BER Analysis of Wavelet Based OFDM and SC-FDMA for 4th Generation LTE Using Various Modulation Techniques

BER Analysis of Wavelet Based OFDM and

SC-FDMA for 4

th

Generation LTE Using

Various Modulation Techniques

Purva S. Kale1, V.P. Kodgirwar2

ME Student, Department of ECE, PES Modern College of Engineering, Shivajinagar, Pune, India

Assistant Professor, Department of ECE, PES Modern College of Engineering, Shivajinagar, Pune, India

ABSTRACT: 4th generation long term evolution(LTE) usesorthogonal frequency division multiplexing (OFDM) and

single carrier frequency division multiplexing (SC-FDMA). OFDM contains multiple carriers and it provides higher spectral efficiency compared to frequency division multiplexing (FDM). Use of Wavelets provides good orthogonally and there is no need of cyclic prefixing thus the spectrum efficiency increases. Thus Wavelet based OFDM improves the Bit error Rate(BER) performance.Recent research has shown that the Single Carrier Frequency Division Multiple Access (SC-FDMA) is an attractive technology for uplink broadband wireless communications, because it does not have the problems of Orthogonal Frequency Division Multiple Access (OFDMA) such as the large Peak-to-Average Power Ratio (PAPR). In this paper, an efficient transceiver scheme for the SC-FDMA system, using the wavelet transforms is proposed. In the proposed scheme, the Fast Fourier Transform (FFT) and its inverse (IFFT) are replaced by the Discrete Wavelet Transform (DWT) and its inverse (IDWT). Wavelet filter banks at the transmitter and the receiver have the ability to reduce distortion in the reconstructed signals, while retaining all the significant features present in the signals. The performance of the proposed scheme is investigated with different wireless channels. Simulation results show that the proposed scheme provides better performance, when compared to the wavelet based OFDM, while the complexity of the system is slightly increased. In this paper, BER performance of DWT based OFDM and DWT based SC-FDMA are compared using different modulation techniques such as QPSK,16-QAM,64-QAM.
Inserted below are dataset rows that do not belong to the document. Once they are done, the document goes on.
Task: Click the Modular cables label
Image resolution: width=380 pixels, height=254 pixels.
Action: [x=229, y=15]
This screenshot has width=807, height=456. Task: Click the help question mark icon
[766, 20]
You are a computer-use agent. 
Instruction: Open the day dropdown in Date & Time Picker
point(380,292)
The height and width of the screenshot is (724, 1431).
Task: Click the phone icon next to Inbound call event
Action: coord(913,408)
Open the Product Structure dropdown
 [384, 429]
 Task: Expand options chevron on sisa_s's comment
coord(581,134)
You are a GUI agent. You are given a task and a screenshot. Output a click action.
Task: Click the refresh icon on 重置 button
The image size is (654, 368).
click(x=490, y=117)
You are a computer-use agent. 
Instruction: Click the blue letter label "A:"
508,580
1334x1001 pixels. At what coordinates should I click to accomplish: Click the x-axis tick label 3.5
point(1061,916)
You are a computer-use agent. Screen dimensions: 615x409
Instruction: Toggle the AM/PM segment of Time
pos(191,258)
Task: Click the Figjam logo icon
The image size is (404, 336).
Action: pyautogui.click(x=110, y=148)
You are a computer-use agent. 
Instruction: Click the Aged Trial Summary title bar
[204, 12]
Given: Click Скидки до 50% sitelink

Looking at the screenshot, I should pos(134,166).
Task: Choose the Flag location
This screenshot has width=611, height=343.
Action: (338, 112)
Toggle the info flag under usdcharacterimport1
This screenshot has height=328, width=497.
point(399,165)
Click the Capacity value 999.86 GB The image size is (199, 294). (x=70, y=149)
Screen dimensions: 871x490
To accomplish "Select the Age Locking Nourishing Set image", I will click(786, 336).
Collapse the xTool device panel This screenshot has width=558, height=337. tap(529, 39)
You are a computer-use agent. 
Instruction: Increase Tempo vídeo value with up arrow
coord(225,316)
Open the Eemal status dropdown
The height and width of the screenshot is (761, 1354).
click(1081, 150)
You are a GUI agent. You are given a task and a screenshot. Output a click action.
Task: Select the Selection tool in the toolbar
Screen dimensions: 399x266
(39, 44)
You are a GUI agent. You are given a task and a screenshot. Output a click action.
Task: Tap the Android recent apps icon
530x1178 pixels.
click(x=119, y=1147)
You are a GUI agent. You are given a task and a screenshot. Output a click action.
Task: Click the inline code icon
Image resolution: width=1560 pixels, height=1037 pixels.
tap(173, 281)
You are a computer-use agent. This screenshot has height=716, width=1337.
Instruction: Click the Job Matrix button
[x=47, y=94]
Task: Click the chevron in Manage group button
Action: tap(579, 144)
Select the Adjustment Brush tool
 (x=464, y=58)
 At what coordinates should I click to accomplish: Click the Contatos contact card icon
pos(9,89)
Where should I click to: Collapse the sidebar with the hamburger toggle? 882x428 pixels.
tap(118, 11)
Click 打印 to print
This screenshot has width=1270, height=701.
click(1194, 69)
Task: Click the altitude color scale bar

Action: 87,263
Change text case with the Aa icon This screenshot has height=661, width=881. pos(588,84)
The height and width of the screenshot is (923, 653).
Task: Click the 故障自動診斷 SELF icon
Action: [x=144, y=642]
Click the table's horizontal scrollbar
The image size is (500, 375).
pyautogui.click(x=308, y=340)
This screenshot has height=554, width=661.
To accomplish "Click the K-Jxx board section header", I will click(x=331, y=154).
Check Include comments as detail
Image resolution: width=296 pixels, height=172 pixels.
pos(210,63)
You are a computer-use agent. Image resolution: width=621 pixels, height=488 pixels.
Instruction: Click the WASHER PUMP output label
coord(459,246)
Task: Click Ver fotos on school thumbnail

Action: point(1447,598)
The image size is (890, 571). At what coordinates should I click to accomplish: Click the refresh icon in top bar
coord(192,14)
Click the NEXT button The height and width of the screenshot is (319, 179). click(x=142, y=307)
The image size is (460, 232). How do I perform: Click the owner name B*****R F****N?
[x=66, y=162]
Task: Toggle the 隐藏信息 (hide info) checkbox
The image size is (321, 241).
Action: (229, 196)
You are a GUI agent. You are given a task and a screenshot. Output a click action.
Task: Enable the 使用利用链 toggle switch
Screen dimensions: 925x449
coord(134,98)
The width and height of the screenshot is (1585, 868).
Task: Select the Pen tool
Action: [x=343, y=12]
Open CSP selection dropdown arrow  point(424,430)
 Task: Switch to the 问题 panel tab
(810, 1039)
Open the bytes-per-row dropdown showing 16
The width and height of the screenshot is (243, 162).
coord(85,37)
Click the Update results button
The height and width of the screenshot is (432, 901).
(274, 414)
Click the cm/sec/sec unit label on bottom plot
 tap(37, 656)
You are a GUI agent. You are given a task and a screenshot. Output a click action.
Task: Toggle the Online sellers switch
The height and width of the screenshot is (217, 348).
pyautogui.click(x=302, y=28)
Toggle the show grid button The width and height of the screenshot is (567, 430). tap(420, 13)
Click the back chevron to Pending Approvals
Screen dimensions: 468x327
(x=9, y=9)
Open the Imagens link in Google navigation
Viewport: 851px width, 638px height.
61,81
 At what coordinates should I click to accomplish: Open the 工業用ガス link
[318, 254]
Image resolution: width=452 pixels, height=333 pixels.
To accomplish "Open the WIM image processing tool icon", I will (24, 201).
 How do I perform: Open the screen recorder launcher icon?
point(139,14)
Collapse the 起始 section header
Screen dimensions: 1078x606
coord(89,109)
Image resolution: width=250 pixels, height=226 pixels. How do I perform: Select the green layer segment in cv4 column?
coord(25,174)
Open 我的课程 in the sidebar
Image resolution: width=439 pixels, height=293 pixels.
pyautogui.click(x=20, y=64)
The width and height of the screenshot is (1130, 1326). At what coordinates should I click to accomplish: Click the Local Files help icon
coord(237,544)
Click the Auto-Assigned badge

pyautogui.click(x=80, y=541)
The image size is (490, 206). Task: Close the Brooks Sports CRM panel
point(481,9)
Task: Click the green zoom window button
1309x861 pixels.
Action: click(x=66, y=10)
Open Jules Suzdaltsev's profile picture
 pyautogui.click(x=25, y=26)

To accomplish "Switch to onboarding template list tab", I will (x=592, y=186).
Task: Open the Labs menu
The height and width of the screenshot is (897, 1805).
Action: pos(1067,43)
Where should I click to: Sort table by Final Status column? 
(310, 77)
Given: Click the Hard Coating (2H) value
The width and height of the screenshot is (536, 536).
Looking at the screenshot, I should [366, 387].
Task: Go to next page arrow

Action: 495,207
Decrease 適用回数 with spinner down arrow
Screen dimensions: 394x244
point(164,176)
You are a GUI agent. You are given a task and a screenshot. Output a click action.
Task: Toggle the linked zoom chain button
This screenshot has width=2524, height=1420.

KEYWORDS: LTE, OFDM,SC-FDMA,BER, wavelet transform

I. INTRODUCTION

There are specific requirements which are necessary for 4th generation of cellular systems. They are specified by International telecommunication union Radio communication department(ITU-R). The requirement for data rates for mobile communication was specified in International mobile telecommunications advanced project (IMT-Advanced). The 3rd generation partnership project i.e. (3GPP) was established in 1998. They started working on LTE project to define radio access network(RAN) and core network[1]. For 4G system, LTE-Advanced was selected by 3GPP. The main technique which is used in LTE is orthogonal frequency division multiplexing(OFDM).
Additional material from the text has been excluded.